Six rats from each dietary group were anesthetized with an intraperitoneal injection of pentobarbital (60 mg/kg body weight). The blood samples obtained from the jugular vein were rapidly centrifuged at 3500 x g for 15 min at 4°C and the plasma either immediately assayed or stored at -20°C and examined within 3 d. Plasma triglyceride, FFA and glucose levels were determined by spectrophotometric methods and insulin was measured by an immunoreactive assay as previously described (4). The immunoreactive insulin assays were calibrated against rat insulin standard (Novo Nordisk, Copenhagen, Denmark). The epididymal and retroperitoneal adipose tissues were removed and weighed.

Euglycemic clamp studies.

Whole body peripheral insulin sensitivity was measured using the euglycemic hyperinsulinemic clamp technique as previously described (10). Briefly, after 5 h of food deprivation 6 rats from each dietary group were anesthetized, a blood sample taken and glucose and insulin levels assessed. Afterwards, an infusion of highly purified porcine neutral insulin (Actrapid; Novo Nordisk) was administered at 5.69 nmol/(kg · h) for 2 h. Glycemia was maintained at a euglycemic level by infusing 200 g/L of glucose at a variable rate. The glucose infusion began 5 min after the insulin infusion started. The blood glucose concentration was measured using a Glucomether Analyzer (Boehringer Mannheim, Indianapolis, IN) within 2 min after the samples were obtained. The glucose infusion rate (GIR) during h 2 of the clamp study was taken as the net steady state of the whole-body glucose. In all studies, blood samples (0.3 mL) for insulin determination (10) were obtained at 60, 90 and 120 min. Details of the methodology have been previously described (10).

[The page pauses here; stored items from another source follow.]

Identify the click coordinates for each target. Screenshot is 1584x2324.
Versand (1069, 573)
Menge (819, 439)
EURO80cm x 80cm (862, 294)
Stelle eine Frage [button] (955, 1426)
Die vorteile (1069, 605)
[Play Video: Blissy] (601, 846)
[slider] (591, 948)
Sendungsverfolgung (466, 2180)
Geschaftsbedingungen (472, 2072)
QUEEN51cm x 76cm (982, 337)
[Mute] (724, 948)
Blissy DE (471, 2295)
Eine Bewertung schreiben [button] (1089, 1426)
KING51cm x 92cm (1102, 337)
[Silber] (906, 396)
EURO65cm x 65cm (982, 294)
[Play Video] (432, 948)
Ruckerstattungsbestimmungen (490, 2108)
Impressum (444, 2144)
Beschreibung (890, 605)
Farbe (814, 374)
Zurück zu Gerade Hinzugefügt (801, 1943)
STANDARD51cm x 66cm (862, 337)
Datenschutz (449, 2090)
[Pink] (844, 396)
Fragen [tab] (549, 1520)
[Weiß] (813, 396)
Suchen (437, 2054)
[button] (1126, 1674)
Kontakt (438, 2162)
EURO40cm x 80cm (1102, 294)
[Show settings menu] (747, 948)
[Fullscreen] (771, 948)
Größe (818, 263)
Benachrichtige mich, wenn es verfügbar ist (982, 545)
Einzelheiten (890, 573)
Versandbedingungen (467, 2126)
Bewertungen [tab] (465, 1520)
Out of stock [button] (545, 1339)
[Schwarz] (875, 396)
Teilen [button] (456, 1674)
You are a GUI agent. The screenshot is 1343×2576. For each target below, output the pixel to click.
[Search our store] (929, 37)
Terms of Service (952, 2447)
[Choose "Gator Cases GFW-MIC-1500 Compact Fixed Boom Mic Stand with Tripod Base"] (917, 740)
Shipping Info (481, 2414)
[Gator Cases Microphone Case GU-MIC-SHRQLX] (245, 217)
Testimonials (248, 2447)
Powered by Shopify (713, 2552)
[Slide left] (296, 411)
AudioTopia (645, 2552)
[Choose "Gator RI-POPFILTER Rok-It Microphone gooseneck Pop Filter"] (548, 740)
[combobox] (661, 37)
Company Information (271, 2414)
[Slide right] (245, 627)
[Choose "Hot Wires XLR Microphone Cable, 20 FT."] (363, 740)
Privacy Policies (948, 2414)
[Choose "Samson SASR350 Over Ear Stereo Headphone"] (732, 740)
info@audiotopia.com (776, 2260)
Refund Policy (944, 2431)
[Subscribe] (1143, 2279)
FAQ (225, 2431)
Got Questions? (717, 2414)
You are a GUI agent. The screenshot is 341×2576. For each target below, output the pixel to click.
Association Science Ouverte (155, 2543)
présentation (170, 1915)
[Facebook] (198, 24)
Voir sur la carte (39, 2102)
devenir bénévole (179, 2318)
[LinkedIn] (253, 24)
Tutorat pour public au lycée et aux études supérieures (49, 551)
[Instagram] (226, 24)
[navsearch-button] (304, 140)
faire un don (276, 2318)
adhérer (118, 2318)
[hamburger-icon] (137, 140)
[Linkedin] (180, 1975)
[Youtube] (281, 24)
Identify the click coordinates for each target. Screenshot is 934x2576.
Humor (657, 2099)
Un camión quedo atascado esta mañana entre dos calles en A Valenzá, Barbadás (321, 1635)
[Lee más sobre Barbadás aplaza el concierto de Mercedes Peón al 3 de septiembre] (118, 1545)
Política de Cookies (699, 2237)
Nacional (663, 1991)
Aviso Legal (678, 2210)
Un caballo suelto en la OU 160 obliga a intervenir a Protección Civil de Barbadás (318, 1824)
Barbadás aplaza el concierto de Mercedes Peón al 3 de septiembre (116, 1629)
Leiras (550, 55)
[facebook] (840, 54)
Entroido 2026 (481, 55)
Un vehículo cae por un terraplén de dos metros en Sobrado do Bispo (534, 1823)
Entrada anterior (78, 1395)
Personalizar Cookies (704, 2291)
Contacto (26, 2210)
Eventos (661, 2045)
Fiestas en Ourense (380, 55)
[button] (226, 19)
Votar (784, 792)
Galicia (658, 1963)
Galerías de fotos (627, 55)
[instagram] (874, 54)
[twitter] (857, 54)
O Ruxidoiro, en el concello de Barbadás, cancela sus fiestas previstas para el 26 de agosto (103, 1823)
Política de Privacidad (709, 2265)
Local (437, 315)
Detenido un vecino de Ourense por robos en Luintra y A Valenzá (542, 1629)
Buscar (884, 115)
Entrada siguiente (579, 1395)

Perifusion of isolated islets.

Rats were decapitated and the islets were isolated by collagenase digestion and collected under a stereoscopic microscope as previously described (4,10). After the islets were washed twice with a Krebs-Ringer bicarbonate (KRB) buffer, groups of 30 to 40 islets isolated from each rat were loaded in a 13-mm chamber containing a 5-µm nylon membrane filter. Islets were perifused with KRB containing 3 mmol/L glucose, 250 mg/L essentially fatty acid–free bovine serum albumin, 40 mg/L dextran 70, pH = 7.4 at 37°C (constantly gassed with 95% O₂, 5% CO₂) at a flow rate of 0.9–1.2 mL/min. After a prewash period of 30 min, two basal samples were obtained. Then the KRB containing a high glucose concentration (16.5 mmol/L) was used until the end of the perifusion period (40 min). Aliquots from the effluent were collected at 1-min intervals until min 15, and then at 5-min intervals until min 40, and were stored at -20°C until insulin analysis. To compare the effect of different nutrients (insulin secretagogues) on insulin secretion (IS), the perifusion was performed for 40 min with KRB buffer as described above with 16.5 mmol/L glucose plus 0.5 mmol/L palmitic acid (as the sodium salt) or 5 mmol/L glucose plus 20 mmol/L arginine. In all experiments, aliquots from the effluent for insulin assays were collected as described above. Six rats from each dietary group were used in each experiment. Complete details of the methodology used have been previously described (4,10).

Islet lipid extractions.

Islets isolated from each experimental group as described above were used to determine the triglyceride content according to the methodology described by Briaud et al. (15). Briefly, 75 to 100 islets were washed with an ice-cold phosphate buffer and the pellets were resuspended in chloroform:methanol (2:1, vol:vol) and stored overnight at 4°C under N₂. After washing with distilled water, the lower phase was evaporated under N₂. The samples were resuspended in chloroform, and an aliquot quickly transferred to glass tubes in duplicate and air dried. The dry lipid was resuspended in Thesit (polyoxyethylene 9 lauryl ether) and dried as described above. Fifty µL of water was added and the tubes were vortexed and incubated in a 37°C shaking water bath for 10 min as described by Van Veldhoven et al. (31). A Sigma triglyceride (GPO-trinder; Sigma Chemical) reagent was added to the tubes that were gently mixed and incubated at 37°C for 5 min. The absorbance was read at 540 nm. The triglyceride content of the samples was located on a standard curve established in each assay with 1 to 50 µg of triolein.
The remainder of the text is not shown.